ANKARA, Turkey (AP) — Within a two-week span, Turkish President Recep Tayyip Erdogan caused a stir by throwing a wrench in Sweden and Finland’s historic request to join NATO, lashing out at fellow alliance member Greece and announcing plans for a new incursion into Syria.

Erdogan appears to be using Turkey’s role as a mediator in the Ukraine war and its ability to veto new NATO members as an opportunity to air a variety of grievances and to force other nations to take action against groups the Turkish government views as terrorists, including Kurdish militants.

Amplifying his strongman image by focusing on international disputes also could resonate domestically as Turkey gears up for a general election next year.

Here’s a look at Erdogan’s latest brinkmanship and what he can hope to gain:

WHAT DOES TURKEY WANT?

Turkey, which commands NATO’s second-largest army, is pushing for long-sought demands that Sweden – and to a lesser extent Finland – crack down on entities that Ankara says are linked to the Kurdistan Workers’ Party, or PKK.

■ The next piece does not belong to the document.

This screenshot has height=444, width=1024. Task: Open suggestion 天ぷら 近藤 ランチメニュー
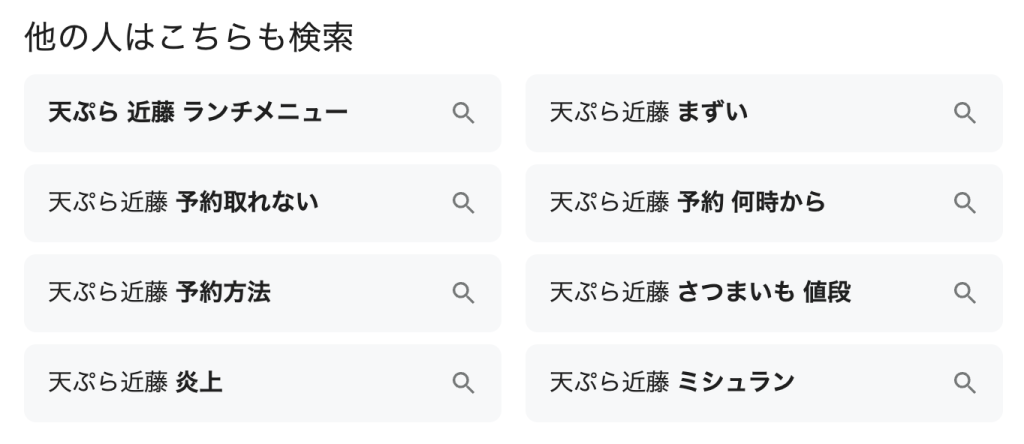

In threatening to block the addition of the two Nordic nations to the Western military alliance, the Turkish government also wants them to end their alleged support to the People’s Protection Units, or YPG, a Syrian Kurdish militia.

The PKK is considered a terrorist organization in Turkey, Europe and the United States. It has led an armed insurgency against the Turkish state since 1984, and the conflict has killed tens of thousands of people. Turkey says the PKK and the YPG are one and the same.

Turkey is seeking the extradition of wanted terror suspects from Finland and Sweden. The two NATO hopefuls reject accusations that they support the PKK or other terror groups.

Another key demand is the lifting of weapons sales restrictions that several European countries, including Sweden and Finland, imposed on Turkey following a 2019 incursion into Syria to act against the YPG.

Merve Tahiroglu, Turkey program coordinator at the Project on Middle East Democracy, said Erdogan believes that NATO needs Turkey, putting him a position to bargain.

“They (NATO allies) want to demonstrate to Russia that NATO is more united than ever and that even Erdogan’s Turkey won’t be able to spoil that. So Erdogan knows that he can get away with it,” Tahiroglu said.

WHY THREATEN A NEW OFFENSIVE IN SYRIA NOW?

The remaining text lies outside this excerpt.